** begin Dataset records **

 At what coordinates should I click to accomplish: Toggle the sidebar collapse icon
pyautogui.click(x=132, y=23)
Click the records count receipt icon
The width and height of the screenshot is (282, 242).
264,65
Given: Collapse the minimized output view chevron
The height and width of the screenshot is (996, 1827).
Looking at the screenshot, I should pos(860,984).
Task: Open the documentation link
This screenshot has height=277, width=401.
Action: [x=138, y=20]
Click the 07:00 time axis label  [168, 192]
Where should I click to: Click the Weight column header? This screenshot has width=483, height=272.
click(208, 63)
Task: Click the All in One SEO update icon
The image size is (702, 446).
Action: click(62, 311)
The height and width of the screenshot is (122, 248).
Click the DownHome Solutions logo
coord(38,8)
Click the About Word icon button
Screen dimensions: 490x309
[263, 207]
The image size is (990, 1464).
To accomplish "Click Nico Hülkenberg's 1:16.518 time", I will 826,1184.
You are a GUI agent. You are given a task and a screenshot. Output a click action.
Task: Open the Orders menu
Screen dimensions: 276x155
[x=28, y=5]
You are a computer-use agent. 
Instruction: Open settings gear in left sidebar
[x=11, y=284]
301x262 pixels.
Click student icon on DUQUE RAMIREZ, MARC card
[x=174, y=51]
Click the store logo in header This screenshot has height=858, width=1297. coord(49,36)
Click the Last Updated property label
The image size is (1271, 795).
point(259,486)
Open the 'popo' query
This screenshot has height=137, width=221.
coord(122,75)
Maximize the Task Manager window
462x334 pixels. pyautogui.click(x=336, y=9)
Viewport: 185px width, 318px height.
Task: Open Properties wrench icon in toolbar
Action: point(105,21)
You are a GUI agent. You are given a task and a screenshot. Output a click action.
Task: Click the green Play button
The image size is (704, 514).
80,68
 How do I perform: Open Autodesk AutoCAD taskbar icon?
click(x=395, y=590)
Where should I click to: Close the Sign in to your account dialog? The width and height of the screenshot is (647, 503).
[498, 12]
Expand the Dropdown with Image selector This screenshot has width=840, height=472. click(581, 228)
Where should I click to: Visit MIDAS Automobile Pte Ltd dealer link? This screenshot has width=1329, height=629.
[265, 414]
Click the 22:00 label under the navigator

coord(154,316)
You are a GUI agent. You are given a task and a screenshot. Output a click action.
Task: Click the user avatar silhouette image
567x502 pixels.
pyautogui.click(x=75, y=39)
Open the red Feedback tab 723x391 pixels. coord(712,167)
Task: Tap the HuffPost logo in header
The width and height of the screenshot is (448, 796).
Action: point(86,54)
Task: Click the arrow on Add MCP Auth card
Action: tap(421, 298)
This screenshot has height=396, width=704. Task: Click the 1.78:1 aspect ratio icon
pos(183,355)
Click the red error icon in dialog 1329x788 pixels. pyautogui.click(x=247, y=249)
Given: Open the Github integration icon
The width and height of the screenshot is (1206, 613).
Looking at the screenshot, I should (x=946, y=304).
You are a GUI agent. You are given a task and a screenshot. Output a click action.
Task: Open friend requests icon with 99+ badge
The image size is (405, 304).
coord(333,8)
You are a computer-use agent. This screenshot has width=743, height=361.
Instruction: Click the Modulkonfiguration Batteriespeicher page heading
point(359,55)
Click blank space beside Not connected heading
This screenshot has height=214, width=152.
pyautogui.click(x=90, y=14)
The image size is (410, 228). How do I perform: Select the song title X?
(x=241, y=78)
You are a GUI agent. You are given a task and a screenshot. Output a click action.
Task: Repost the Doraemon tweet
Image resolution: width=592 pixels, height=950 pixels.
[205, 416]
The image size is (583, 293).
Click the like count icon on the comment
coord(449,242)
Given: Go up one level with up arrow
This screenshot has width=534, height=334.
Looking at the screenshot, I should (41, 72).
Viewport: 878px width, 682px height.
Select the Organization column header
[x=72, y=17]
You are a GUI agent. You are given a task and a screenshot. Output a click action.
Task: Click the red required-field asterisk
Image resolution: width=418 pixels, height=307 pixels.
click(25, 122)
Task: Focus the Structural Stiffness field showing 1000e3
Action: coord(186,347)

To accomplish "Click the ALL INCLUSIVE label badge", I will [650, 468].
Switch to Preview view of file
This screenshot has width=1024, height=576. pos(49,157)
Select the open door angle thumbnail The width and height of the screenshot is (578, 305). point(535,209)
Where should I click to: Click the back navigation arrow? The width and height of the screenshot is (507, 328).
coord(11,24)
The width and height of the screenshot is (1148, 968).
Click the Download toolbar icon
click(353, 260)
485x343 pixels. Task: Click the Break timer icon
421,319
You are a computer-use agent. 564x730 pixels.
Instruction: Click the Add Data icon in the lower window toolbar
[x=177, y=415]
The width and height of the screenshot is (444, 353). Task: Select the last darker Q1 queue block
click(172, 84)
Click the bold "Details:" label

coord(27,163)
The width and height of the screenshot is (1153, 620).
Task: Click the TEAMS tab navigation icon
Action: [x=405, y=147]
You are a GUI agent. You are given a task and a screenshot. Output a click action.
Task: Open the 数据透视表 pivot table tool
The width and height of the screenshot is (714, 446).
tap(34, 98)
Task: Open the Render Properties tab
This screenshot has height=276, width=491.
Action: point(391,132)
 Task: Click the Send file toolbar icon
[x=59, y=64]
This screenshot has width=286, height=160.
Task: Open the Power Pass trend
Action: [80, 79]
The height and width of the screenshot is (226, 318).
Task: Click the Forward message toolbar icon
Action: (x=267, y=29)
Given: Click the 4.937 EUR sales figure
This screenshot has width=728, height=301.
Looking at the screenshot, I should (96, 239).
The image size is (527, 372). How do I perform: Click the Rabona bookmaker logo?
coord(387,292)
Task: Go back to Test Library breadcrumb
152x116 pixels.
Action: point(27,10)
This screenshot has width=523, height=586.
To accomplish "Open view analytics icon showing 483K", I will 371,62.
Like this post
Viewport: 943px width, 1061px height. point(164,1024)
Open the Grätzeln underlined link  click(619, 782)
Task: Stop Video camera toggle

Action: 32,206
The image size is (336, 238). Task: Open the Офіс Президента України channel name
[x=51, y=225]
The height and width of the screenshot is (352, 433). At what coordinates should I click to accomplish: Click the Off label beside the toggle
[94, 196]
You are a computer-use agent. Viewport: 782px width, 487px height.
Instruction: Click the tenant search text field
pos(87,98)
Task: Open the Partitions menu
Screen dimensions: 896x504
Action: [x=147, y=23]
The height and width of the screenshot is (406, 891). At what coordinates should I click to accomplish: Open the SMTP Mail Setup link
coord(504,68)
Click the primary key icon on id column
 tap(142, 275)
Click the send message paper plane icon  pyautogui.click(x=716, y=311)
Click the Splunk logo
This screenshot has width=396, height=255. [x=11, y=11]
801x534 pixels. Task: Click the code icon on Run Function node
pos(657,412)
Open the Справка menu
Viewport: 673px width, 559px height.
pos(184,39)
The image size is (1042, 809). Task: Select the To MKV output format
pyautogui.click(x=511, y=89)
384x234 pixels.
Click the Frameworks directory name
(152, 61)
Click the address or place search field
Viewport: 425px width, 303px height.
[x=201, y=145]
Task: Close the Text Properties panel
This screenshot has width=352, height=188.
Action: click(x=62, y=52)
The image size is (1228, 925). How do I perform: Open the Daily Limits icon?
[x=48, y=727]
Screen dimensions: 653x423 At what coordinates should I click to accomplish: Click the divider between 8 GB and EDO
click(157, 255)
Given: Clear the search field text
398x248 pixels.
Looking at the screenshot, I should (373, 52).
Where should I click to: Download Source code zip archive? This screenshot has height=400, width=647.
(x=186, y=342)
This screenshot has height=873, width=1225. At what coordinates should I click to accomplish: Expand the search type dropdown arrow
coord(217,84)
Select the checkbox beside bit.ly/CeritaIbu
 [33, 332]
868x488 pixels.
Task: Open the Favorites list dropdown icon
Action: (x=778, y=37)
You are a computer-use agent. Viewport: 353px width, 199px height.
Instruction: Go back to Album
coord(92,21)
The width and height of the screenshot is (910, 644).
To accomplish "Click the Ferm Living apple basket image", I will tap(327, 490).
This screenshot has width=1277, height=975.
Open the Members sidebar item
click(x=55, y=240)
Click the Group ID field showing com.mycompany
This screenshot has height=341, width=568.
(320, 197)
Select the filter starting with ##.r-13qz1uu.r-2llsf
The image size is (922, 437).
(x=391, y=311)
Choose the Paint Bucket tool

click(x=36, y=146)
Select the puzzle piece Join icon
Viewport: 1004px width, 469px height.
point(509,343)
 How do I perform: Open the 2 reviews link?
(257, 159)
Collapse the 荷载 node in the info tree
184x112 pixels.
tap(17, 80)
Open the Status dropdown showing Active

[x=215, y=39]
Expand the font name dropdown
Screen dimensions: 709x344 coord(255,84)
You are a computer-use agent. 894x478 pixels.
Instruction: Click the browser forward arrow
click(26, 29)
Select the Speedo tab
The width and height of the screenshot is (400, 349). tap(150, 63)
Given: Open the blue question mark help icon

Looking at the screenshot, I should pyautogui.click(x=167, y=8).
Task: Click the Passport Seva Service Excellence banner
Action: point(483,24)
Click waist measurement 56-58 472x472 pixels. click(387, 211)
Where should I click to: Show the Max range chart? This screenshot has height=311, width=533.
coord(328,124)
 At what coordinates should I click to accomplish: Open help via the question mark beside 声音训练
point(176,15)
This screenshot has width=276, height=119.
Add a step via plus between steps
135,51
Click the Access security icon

** end Dataset records **

• Problem requirements
Set down, without any change, the part of the listing above that opens with the line containing "Open the Справка menu" and closes with the line containing "[x=48, y=727]", both of those lines included.

• Result
Open the Справка menu
Viewport: 673px width, 559px height.
pos(184,39)
The image size is (1042, 809). Task: Select the To MKV output format
pyautogui.click(x=511, y=89)
384x234 pixels.
Click the Frameworks directory name
(152, 61)
Click the address or place search field
Viewport: 425px width, 303px height.
[x=201, y=145]
Task: Close the Text Properties panel
This screenshot has width=352, height=188.
Action: click(x=62, y=52)
The image size is (1228, 925). How do I perform: Open the Daily Limits icon?
[x=48, y=727]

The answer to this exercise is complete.